■ UNTUK DIKERJAKAN ■
• A. Tampilkan bagian berita Rihlah Ramadhan mulai dari "ZONALITERASI.ID – Hujan" sampai dengan "Kabupaten Bandung Barat.".
• B. Sebutkan nama semua orang yang disebut dalam berita Rihlah Ramadhan.
• C. Lanjutkan berita Rihlah Ramadhan dari kalimat terakhir yang ada.
::: POTONGAN DOKUMEN :::
ZONALITERASI.ID – Hujan di bulan Maret jatuh sejak siang. Memang tak terlalu deras, hingga tak menyurutkan tekad para panitia ‘Rihlah Ramadhan-Pesantren Literasi 1446 H./2025 M.’ untuk melanjutkan sesi dua acara tersebut di Pondok Pesantren (Pontren) Darul Falah, yang berada di Jalan Raya Cihampelas, Kabupaten Bandung Barat, Jawa Barat, Sabtu 15 Maret 2025.
Sekira 1.500-an santri dan santriwati, serta puluhan pengasuh Pontren Darul Falah dan jajaran pengurus PC dan MWC NU Kabupaten Bandung Barat, mulai memadati pelataran dasar Masjid Besar yang dikelilingi bangunan pesantren dan pondok, sejak pukul 16.00 WIB, atau bada salat ashar.
Usai MC memaparkan tujuan kegiatan serta jadwal acara, sambutan diberikan perwakilan dari Pontren Darul Falah, Kyai A. Tahqiq Fathoni, yang juga sebagai Wakil Ketua PCNU Kabupaten Bandung Barat.
“Ini memang kegiatan yang luar biasa, dan merupakan formula baru bagi sosialisasi bentuk-bentuk literasi kepada kaum santri. Ke depan, acara seperti ini harus dilanjutkan dan diukung penuh oleh warga Nahdhatul Ulama. Para santri dan ustad juga para kyai, yang sudah terbiasa dengan literasi keagamaan, dapat menyerap bentuk sajian lain dari ilmu pengetahuan yang banyak macamnya. Bukan saja sajian sastra seperti puisi maupun prosa, semoga ke depannya ada juga sajian yang berhubungan dengan ilmu pengetahuan yang sangat luas itu, seperti ekonomi, sosial, ekologi, dan lain-lain,” ujarnya, penuh antusias, yang disambut meriah hadirin.
Usai sambutan, sekira 5 santri putra dan 5 putri, menerima bingkisan dari sponsor sebagai wakil 40 santri lainnya santunan diberikan Ketua PCNU Kabupaten Bandung Barat, K.H. Yusuf Abdul Qodir, Ketua Lazisnu PCNU Kabupaten Bandung Barat, H. Aceng Mukmin, dan Dian Nurdiana Direktur Muti Corp.
Pada sajian acara pertama, tampil perupa Rudi St. Darma dengan performing art atau seni pertunjukkan, sebuah karya seni baru yang merupakan format lain dari drama tunggal tanpa naskah, namun punya konsep tertentu dalam alur ceritanya.
Membawa gerobak mini yang berisi buku-buku terpotong, perupa alumni Seni Rupa IKIP Bandung ini, menyajikan tema ‘Buku, Ilmu, dan Amal, serta ‘Etika dan Adab Santri’. Berbalut celana, pakaian, serta kerudung hitam, tampilannya membuat para penonton merasa aneh sekaligus takjub.
Sedang pada penampilan kedua, Gusjur Mahesa, membacakan puisi yang kocak berjudul ‘Puasaku Untukku’ hingga membuat hadirin tertawa riuh. Apalagi saat Gusjur membacakan puisinya yang terkenal ’Mending Gelo Daripada Korupsi’ yang mencengangkan dan dibacakan secara atraktif.
::: MATERI HASIL EKSTRAKSI :::
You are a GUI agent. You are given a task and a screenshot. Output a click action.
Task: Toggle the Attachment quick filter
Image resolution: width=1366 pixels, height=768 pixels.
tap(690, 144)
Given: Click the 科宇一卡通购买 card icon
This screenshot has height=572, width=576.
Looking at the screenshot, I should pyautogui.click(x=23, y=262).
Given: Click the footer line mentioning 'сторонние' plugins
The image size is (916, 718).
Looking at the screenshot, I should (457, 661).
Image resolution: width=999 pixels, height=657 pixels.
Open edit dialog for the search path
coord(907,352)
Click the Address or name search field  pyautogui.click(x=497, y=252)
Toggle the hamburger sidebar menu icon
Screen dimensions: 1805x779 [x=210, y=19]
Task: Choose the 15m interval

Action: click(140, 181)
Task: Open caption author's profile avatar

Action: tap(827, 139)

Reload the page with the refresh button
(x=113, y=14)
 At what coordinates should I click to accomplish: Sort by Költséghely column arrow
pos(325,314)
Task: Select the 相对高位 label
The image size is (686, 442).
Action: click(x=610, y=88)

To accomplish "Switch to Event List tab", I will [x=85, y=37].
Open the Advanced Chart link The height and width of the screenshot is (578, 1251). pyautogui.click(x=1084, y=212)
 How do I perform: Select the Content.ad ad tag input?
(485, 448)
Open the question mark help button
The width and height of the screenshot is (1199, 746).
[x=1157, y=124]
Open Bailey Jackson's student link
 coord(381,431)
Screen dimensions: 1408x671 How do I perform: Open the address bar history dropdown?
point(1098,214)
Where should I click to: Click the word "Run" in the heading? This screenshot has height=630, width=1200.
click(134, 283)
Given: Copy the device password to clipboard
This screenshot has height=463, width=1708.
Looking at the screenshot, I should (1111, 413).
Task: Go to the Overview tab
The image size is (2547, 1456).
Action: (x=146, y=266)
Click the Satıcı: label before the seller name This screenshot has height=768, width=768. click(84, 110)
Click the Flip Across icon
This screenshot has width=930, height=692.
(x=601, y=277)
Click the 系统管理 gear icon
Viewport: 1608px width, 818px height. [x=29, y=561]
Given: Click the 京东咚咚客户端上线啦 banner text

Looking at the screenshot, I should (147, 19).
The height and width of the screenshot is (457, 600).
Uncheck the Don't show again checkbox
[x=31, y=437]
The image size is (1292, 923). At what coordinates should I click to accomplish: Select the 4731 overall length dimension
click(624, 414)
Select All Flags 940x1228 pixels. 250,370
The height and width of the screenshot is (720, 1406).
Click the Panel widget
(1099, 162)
:::
■ TUGAS TERJAWAB ■
• A.
ZONALITERASI.ID – Hujan di bulan Maret jatuh sejak siang. Memang tak terlalu deras, hingga tak menyurutkan tekad para panitia ‘Rihlah Ramadhan-Pesantren Literasi 1446 H./2025 M.’ untuk melanjutkan sesi dua acara tersebut di Pondok Pesantren (Pontren) Darul Falah, yang berada di Jalan Raya Cihampelas, Kabupaten Bandung Barat, Jawa Barat, Sabtu 15 Maret 2025.
Sekira 1.500-an santri dan santriwati, serta puluhan pengasuh Pontren Darul Falah dan jajaran pengurus PC dan MWC NU Kabupaten Bandung Barat, mulai memadati pelataran dasar Masjid Besar yang dikelilingi bangunan pesantren dan pondok, sejak pukul 16.00 WIB, atau bada salat ashar.
Usai MC memaparkan tujuan kegiatan serta jadwal acara, sambutan diberikan perwakilan dari Pontren Darul Falah, Kyai A. Tahqiq Fathoni, yang juga sebagai Wakil Ketua PCNU Kabupaten Bandung Barat.

• B.
- Kyai A. Tahqiq Fathoni
- K.H. Yusuf Abdul Qodir
- H. Aceng Mukmin
- Dian Nurdiana
- Rudi St. Darma
- Gusjur Mahesa

• C.
“Saya membawa dua buku, satu berjudul ‘Mending Gelo Daripada Korupsi’, dan ‘Mending Edan Daripada Kebagian Korupsi’. Buku puisi ini merupakan renungan saya mengenai banyaknya kasus korupsi di negeri ini. Saya simpulkan bahwa saya lebih baik gelo atau gila daripada harus korupsi,” ucap Gusjur.
“Nah, apakah kalian ingin gelo atau korupsi?” tanya Gusjur Mahesa dengan nada tinggi kepada ribuan santri yang nampak tersenyum-senyum.
“Gelooooo!” teriak riuh jawaban spontan para santri yang diiringi tawa panjang semua yang hadir, nyaris menenggelamkan suara hujan yang setia membawa rintiknya di seputar kawasan pesantren yang terbilang besar di Kabupaten Bandung Barat itu.
Sesi berikutnya, sastrawan Eriyandi Budiman yang juga menjadi moderator, memaparkan harapannya agar para santri rajin membaca serta menulis, yang bisa dimulai dengan cerita keseharian para santri atau suasana di pesantren.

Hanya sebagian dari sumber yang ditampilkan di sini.